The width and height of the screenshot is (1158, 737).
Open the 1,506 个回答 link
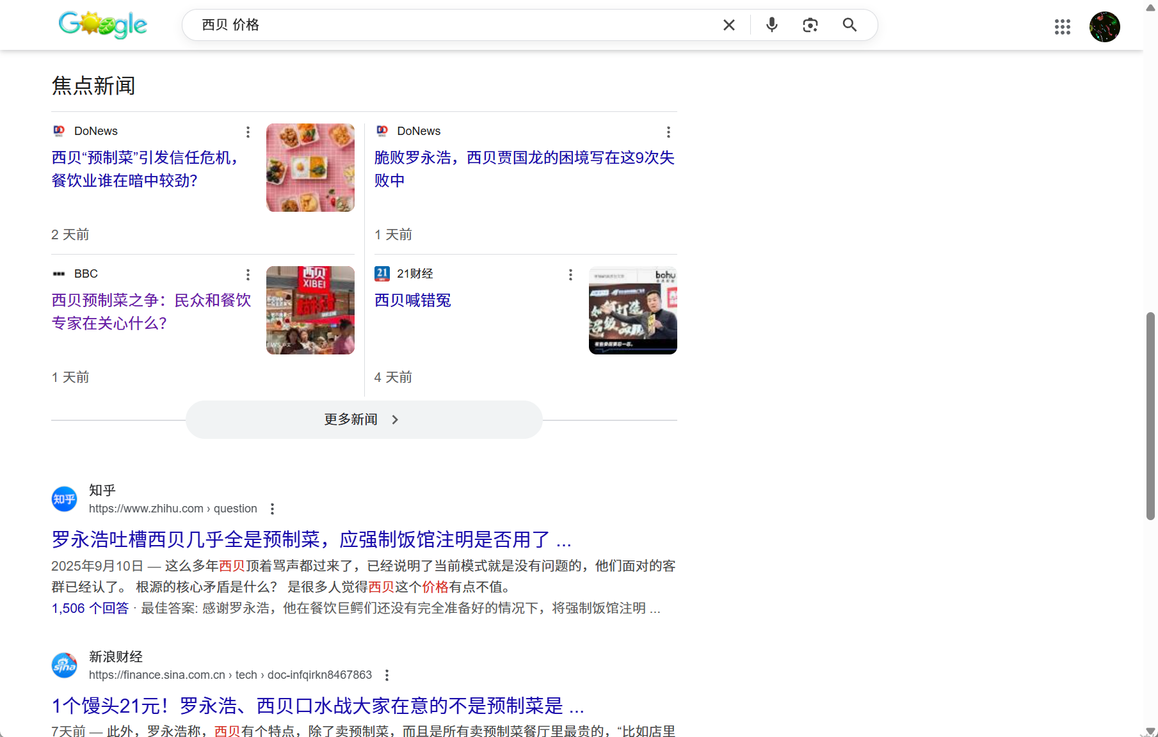tap(90, 608)
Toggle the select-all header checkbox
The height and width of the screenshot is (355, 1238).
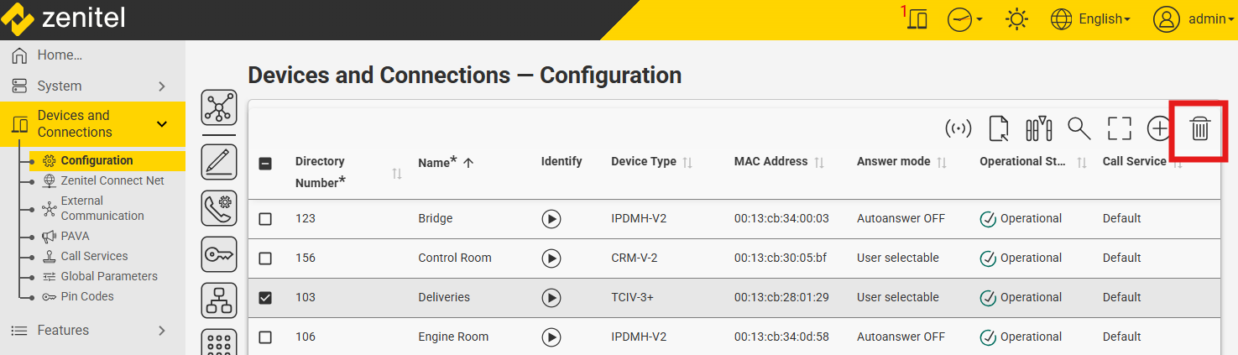pos(265,164)
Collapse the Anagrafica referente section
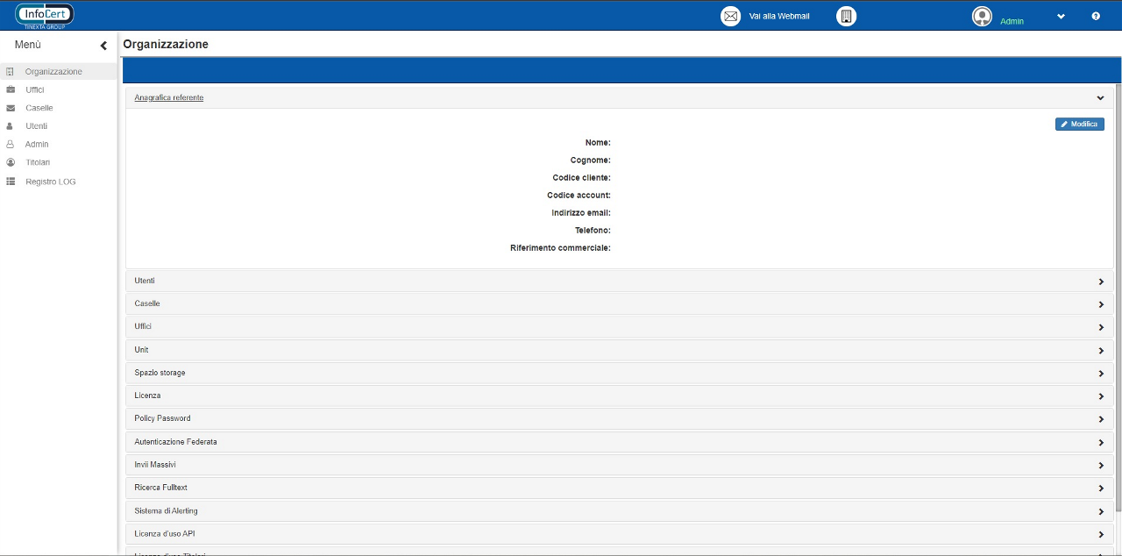1122x556 pixels. (1100, 98)
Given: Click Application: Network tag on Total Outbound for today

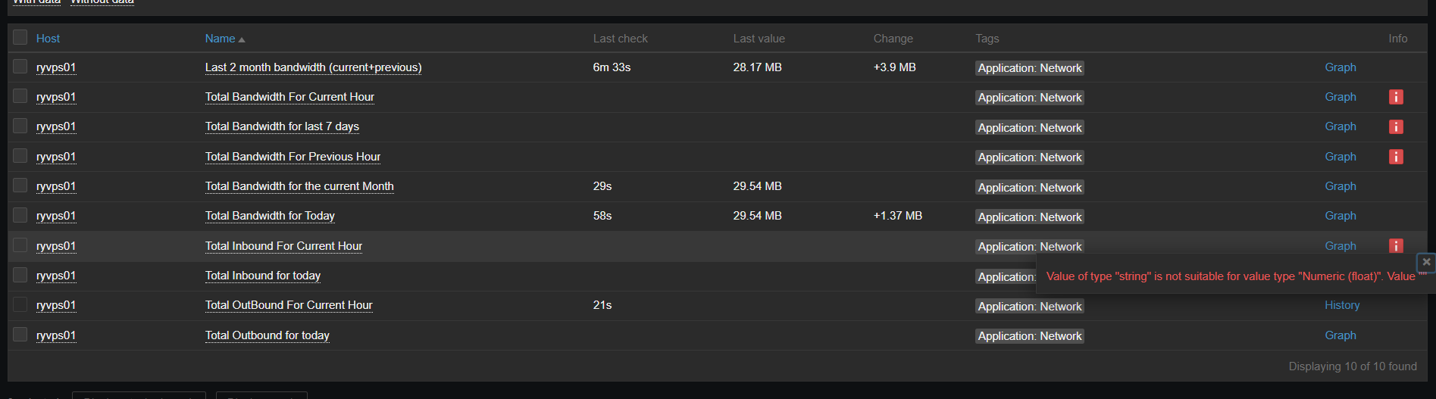Looking at the screenshot, I should click(1029, 336).
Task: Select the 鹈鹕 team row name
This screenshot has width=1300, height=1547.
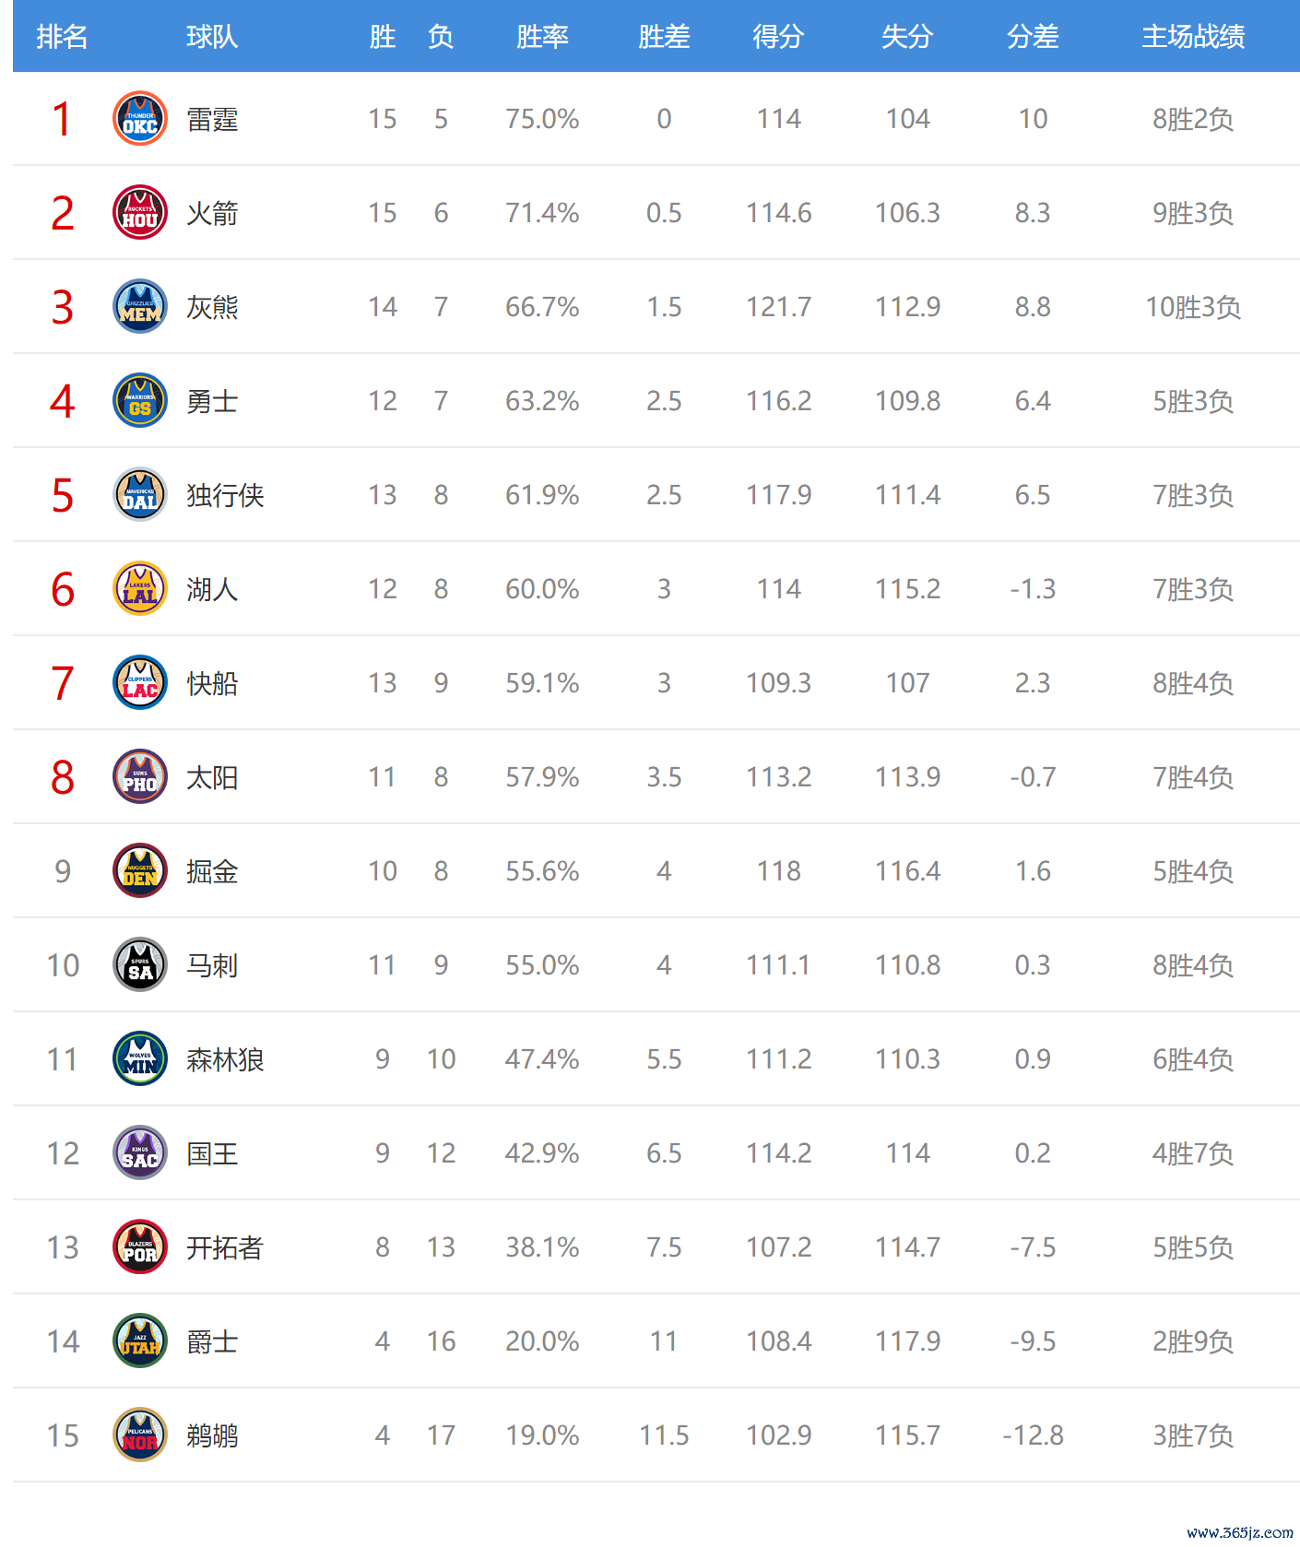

[WHAT IS REQUIRED]:
Beginning at the line that contains "Given: Click Application: Network" and ending at the last line of the data, return each line exactly; no picture belongs in the copy.

[ANSWER TO THE EXERCISE]:
Given: Click Application: Network tag on Total Outbound for today

Looking at the screenshot, I should click(1029, 336).
Task: Select the 鹈鹕 team row name
This screenshot has width=1300, height=1547.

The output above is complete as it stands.